Tuesday, October 18, 2011

on Bad Neighbors

We used to live in a wonderful and artsy area of Portland, Oregon, just off Alberta Street.  The houses were all either traditional bungalows or Portland Style (four-square houses with the large front porches), or a combination thereof.  The neighbor to our South was a nice quiet family of four.  The father was a professor, the mother a retired teacher and the kids were smart, quiet, clean and polite.  Nearly every night I could see the mother and daughter washing dishes from an angled view out my kitchen window.

The neighbor to our West was a very elderly woman who required the use of a mechanical chair lift installed at her front porch.  You rarely even knew she was there except for the occasional whir and clang of the lift as she came home from grocery shopping.  Unfortunately this little old lady was getting forgetful and her granddaughter had discovered the gas stove left on far too many times.  The woman was put into a home and her two granddaughters moved in, along with their motorcycle-riding boyfriends.  From then on we were treated to extremely loud tailpipes, angry arguments, heated battles, sirens and cops blocking the street, loud death-metal music, and the near constant sound of that darned mechanical lift going up and down (all four persons living there were very, very obese).  They had two enormous dogs who would bark at any tiny instigation.  One day Robert was sitting on our porch swing when he heard the following loud declaration emanate from their house: "The whole house smells like shit, but I looked around and couldn't find any shit!"

Keeping it classy.

However, these were not our worst neighbors, by far.  To the immediate North was a man, probably in his fifties, who fancied himself to be a radio broadcaster.  There had been a fire in his house at some time in the past and for at least a decade the walls had no covering, just exposed studs and pink insulation.  He rarely ever left the house, but occasionally would have a few people staying there.  To his North was a small connector road which he would line up large boulders and park vehicles across so no one could use it.  His backyard and front porch was completely filled with horded items from broken washing machines to plastic chairs, all stacked up, rough and tumble with barely a pathway between.  He ran an electrical wire along the top of his fence to keep trespassers from entering.  And he erected a 50ft steel tower to broadcast his signals.

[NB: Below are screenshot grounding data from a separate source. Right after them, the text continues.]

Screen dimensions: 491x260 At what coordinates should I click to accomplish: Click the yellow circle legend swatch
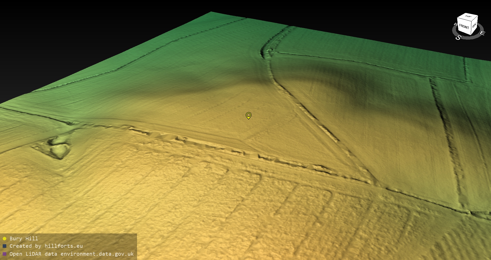(x=4, y=239)
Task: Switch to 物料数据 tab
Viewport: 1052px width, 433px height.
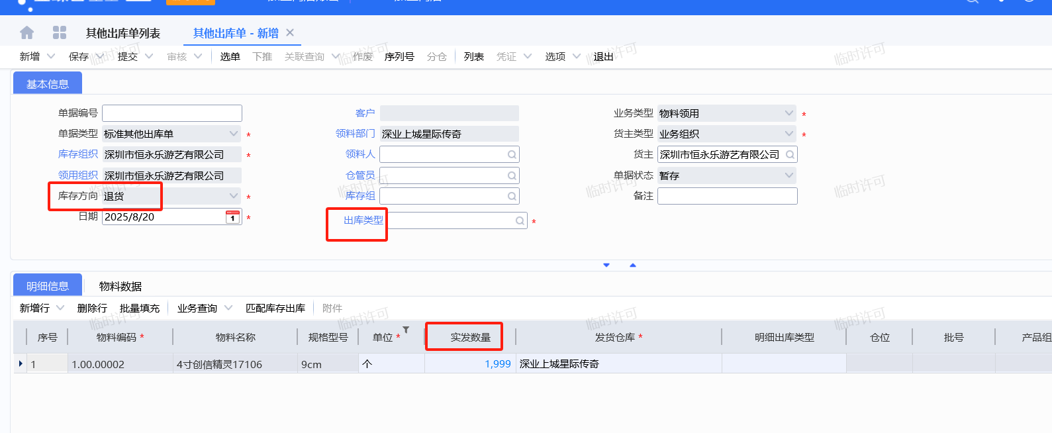Action: point(120,286)
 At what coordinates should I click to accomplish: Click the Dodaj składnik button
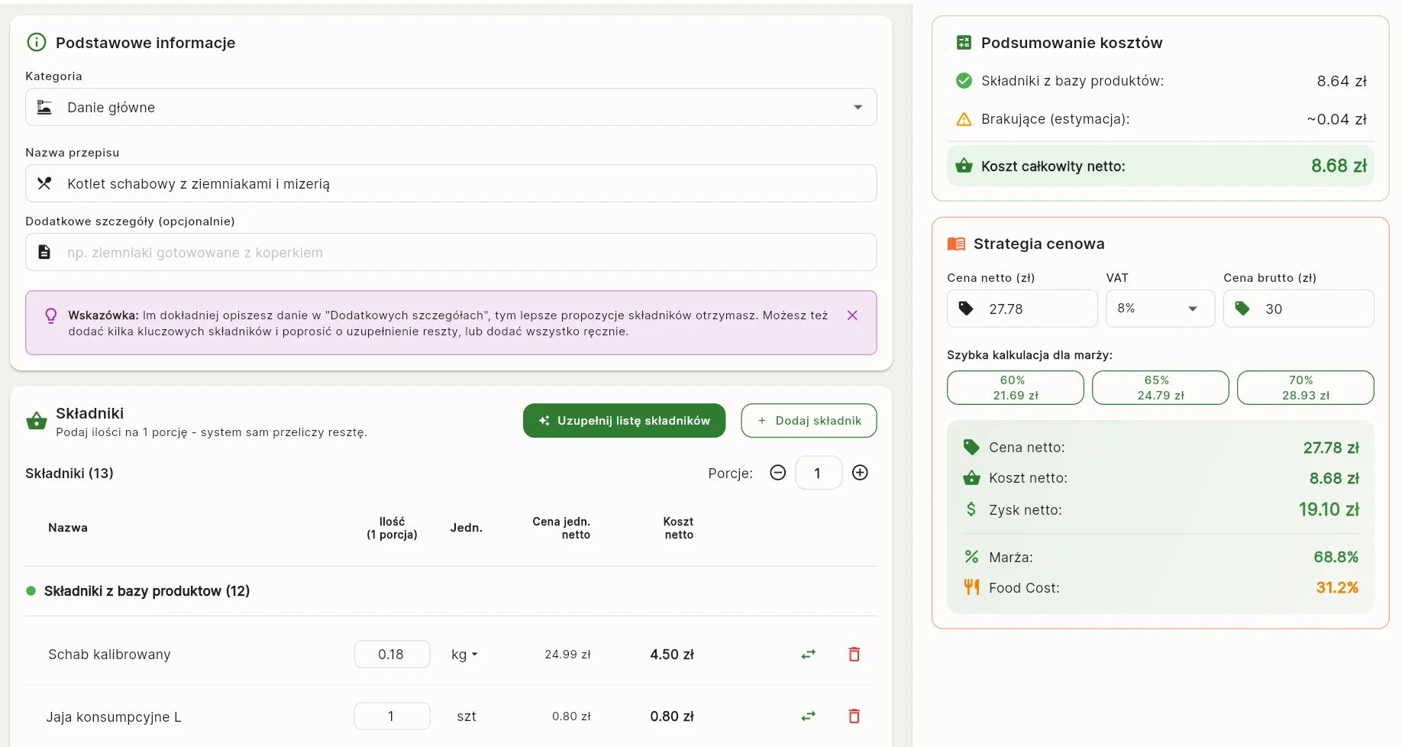[809, 421]
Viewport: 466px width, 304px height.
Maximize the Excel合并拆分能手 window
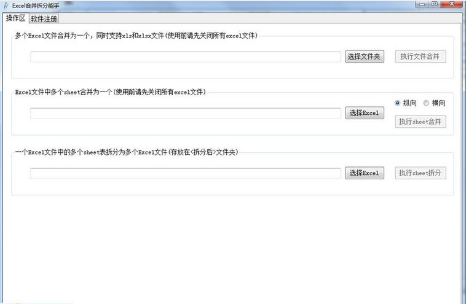435,4
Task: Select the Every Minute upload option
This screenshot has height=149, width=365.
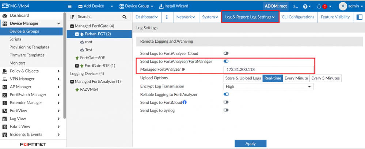Action: 296,78
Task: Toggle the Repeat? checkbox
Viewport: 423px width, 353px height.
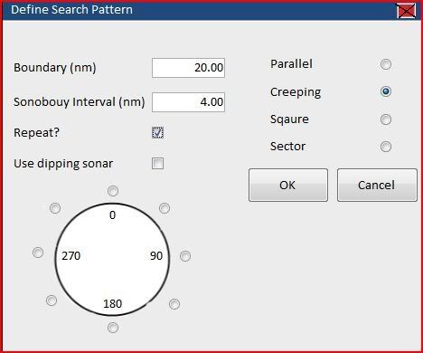Action: [157, 132]
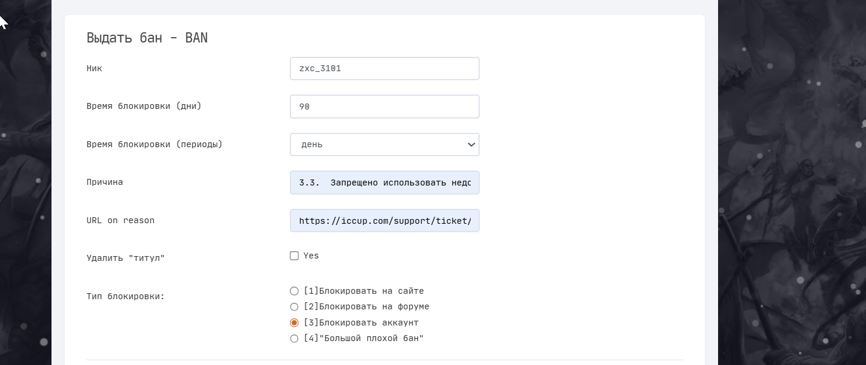Focus the Ник field containing zxc_3101

pyautogui.click(x=384, y=68)
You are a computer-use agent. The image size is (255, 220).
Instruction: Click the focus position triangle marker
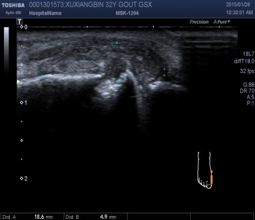coord(18,82)
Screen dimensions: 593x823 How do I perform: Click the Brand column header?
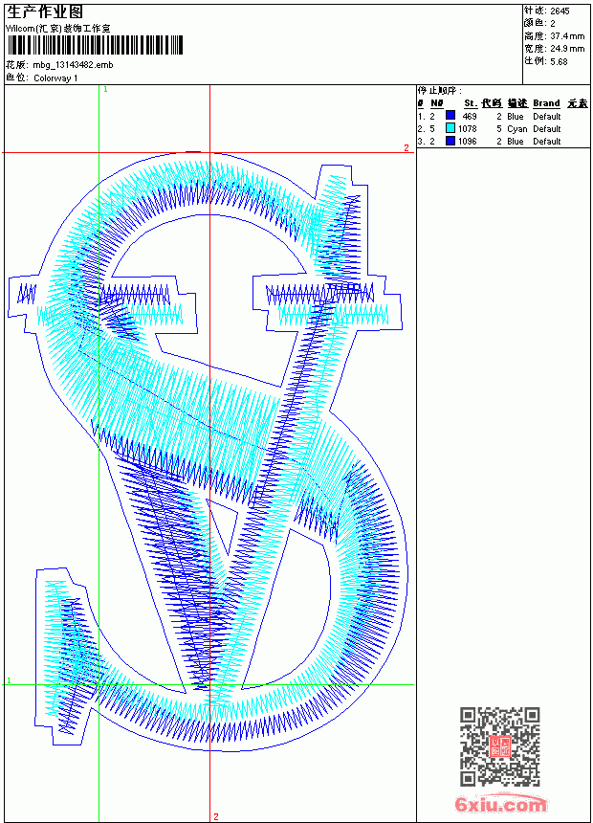pyautogui.click(x=546, y=103)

You would think he was breaking the law with the tower except that he didn't actually exceed the height limit for "antennae" in the city.  He also typically kept his amplification rate just barely under the legal limit.  This really didn't matter much because all the houses in the area, including ours, had old knob & tube electrical wiring. While this kind of wiring is fairly safe (despite many people's panic about "old" wiring) it kind of acts like a giant antenna, turning your house into a giant receiver.  When we'd plug in anything that had a speaker, including our telephone, it didn't matter if the item was turned on or not, the speakers would broadcast anything our neighbor was outputting.  Neighbors got together and complained to the FCC and to the councilpersons, but he was actually within the letter of the law.

I still remember a conversation I had with my grandmother.  She had called me and suddenly the neighbor began to broadcast his intermittent "show" which consisted mostly of saying "holy guacamole" over and over with an echo, or playing one of those Christmas songs featuring dogs barking the tune.  This time he was repeating, "you're a dirty bitch, you're a dirty bitch", to which my Grandmother replied, "what did you say, Bud?"  I tried to explain that it wasn't me, but his volume was far too high for me to get this across.

We even tried to talk to him, but it seems we were part of the "establishment trying to take him down".  He was paranoid and delusional and felt this radio broadcasting was his way to get back at the "man".

I don't miss him.

1 comment:

  1. When I lived in Chicago, my landlord lived in the condo above me; he owned both his and mine, and rented the bottom one out. He was a retired cop with a SERIOUS drinking problem and a worse smoking problem. Most nights he'd wake me up, in the bathroom above my bed, suffering the aftereffects of one or the other malady (pretty sure he had some awful lung disease). If I made a sound, he'd threaten to call his non-retired buddies on the force. When I had to terminate my lease and I paid the required fee, he sent me legal notices and phone threats across two state lines until I finally hired a lawyer and countersued.

    He looked EXACTLY like the Dalai Lama.